— START Data for this task —
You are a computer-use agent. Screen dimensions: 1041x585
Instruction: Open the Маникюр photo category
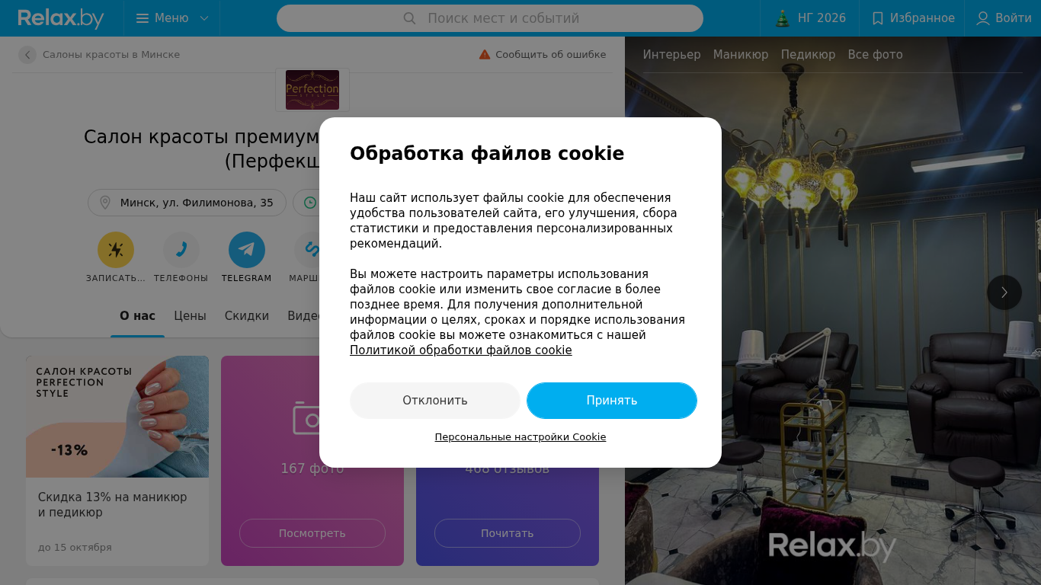[x=741, y=55]
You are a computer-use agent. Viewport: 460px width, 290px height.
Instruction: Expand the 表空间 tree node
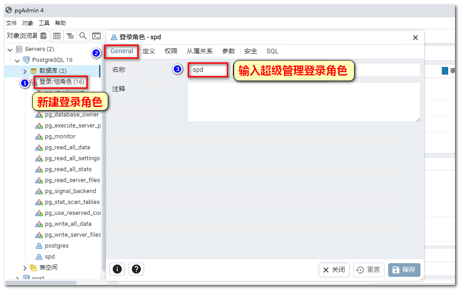point(25,268)
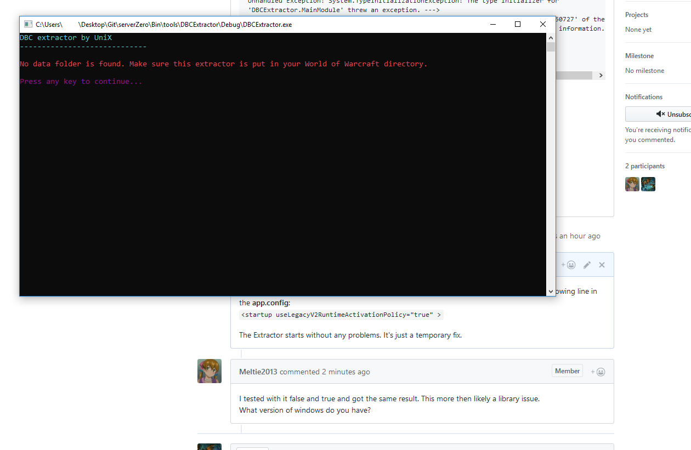Click the console scrollbar down arrow

pos(551,291)
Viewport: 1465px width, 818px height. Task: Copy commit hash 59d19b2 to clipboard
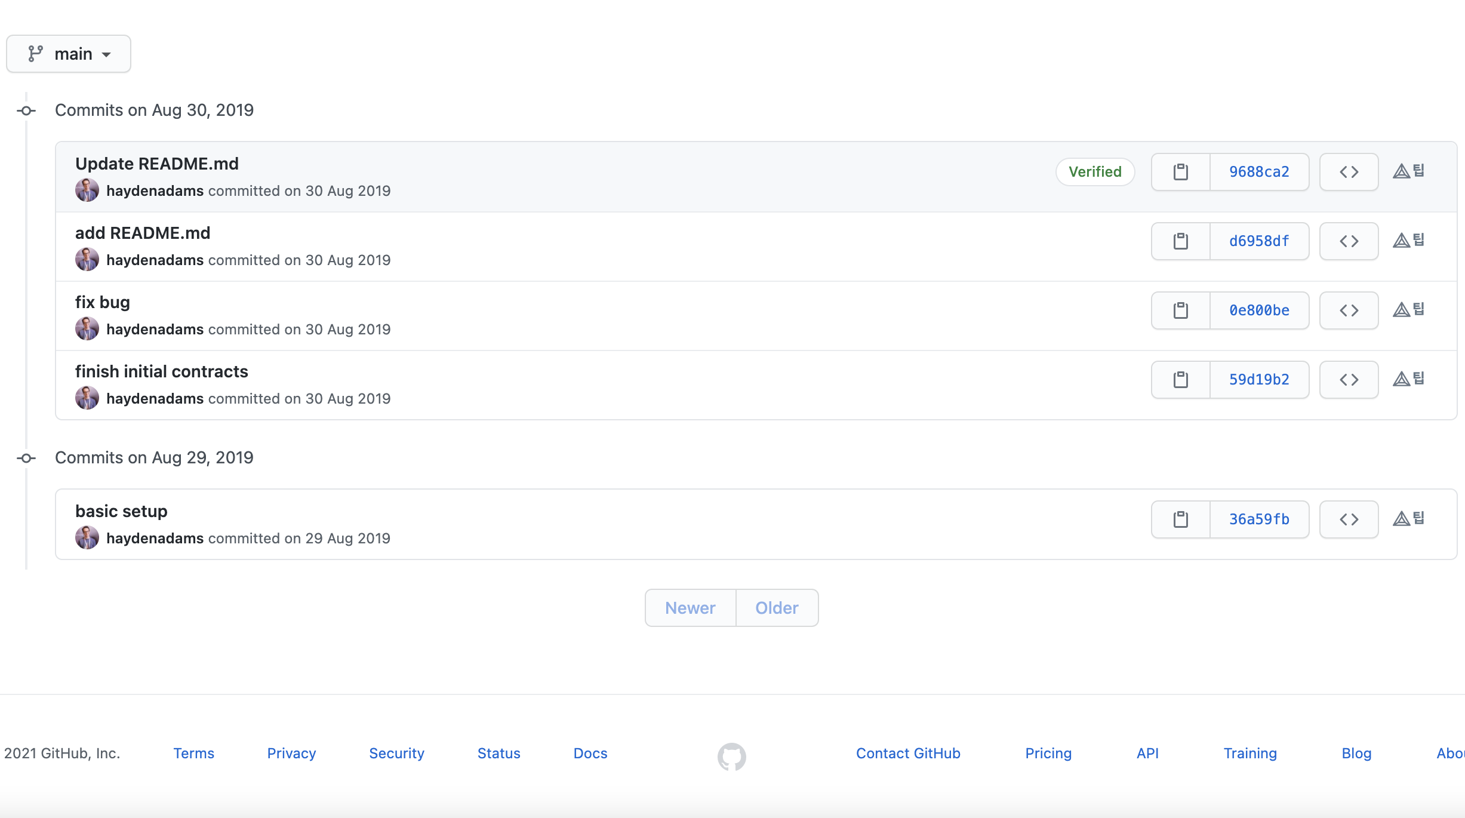click(x=1180, y=380)
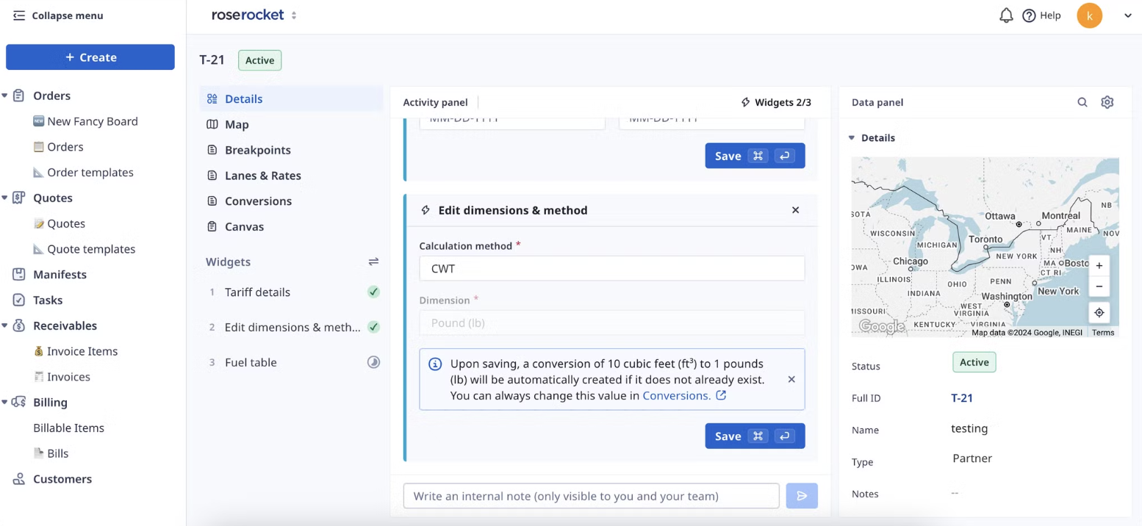Collapse the Orders section in sidebar

pyautogui.click(x=5, y=96)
— END Data for this task —
→ **Written instruction**:
Revise the material above by replacing every "Viewport" with "Browser window", changing nothing else, and leave the pictures out of your answer.

→ **Written solution**:
You are a computer-use agent. Screen dimensions: 1041x585
Instruction: Open the Маникюр photo category
[x=741, y=55]
You are a computer-use agent. Browser window: 460px width, 290px height.
Instruction: Expand the 表空间 tree node
point(25,268)
Click the console scrollbar down arrow

pos(551,291)
Browser window: 1465px width, 818px height. Task: Copy commit hash 59d19b2 to clipboard
click(x=1180, y=380)
Collapse the Orders section in sidebar

pyautogui.click(x=5, y=96)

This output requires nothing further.